Nike Free Run Review Now that I have run a short run, a long run and spent a full day walking around in my Nike Free Run + running shoes I finally feel I have used the shoes enough to be qualified to write a review.The Nike Free Run come in a few color combinations. I picked the neon yellowish-green.The first thing you notice when you pick up the shoes is that they are extremely light. (9,3 oz= 263grs ). I didn’t check the weight and measurements, but I am pretty sure they are even lighter than my Vibram FiveFingers, both the Bikila and the KSO. The Nike Free Run + are extremely light, and that is a major benefit to these shoes. Runners like their shoes to be as light as possible.The unique sole of the Free Run shoes makes the shoe extremely flexible. As you can see in the pictures below, they have deep grooves throughout the sole and are therefore completely flexible, and therefore comfortable for your feet and the way you move and run. Your Free Run shoes will not inhibit your movement in any way.

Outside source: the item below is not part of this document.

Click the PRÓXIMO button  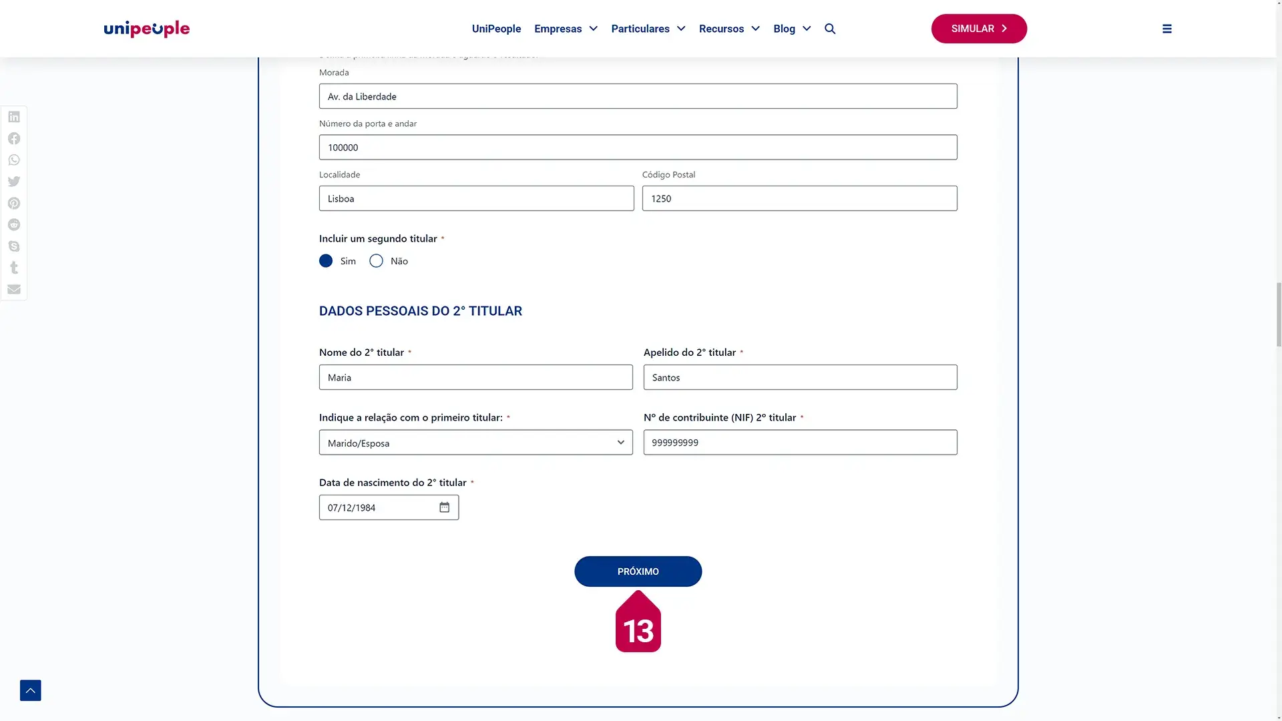pyautogui.click(x=638, y=571)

Now it is time to put the shoes on and lace up. The shoes are light, comfortable and smooth feeling. The shoes slip right on and there is no tongue to speak of that needs adjustment for comfort, like many running shoes have. You actually hardly feel you are wearing them, they are so light.The upper material breathes well and is not heavy on the foot. I ran a long run in the heat and was completely drenched, but my feet were dry and airy. My socks and shoes were not soaked from sweat.Now for the running – these shoes are marketed as giving you the barefoot experience, providing barefoot flexibility and the like.
While the make of the shoe does give the foot flexibility, there is much more to barefoot running than flexibility. I found myself frequently striking on my heel. It is fairly uncomfortable to step flat on, and you feel like it is unstable – I assume the purpose of that is to edge you towards the front of the foot. That is very good, but it did not force anything. During the run, and even when I was walking in the shoes, I caught myself settling into a heel strike, just like when I was running shod before my barefoot days. I wouldn’t say i was doing so 100% of the time, but often enough that I would not compare these to the Vibram’s in regards to the barefoot experience.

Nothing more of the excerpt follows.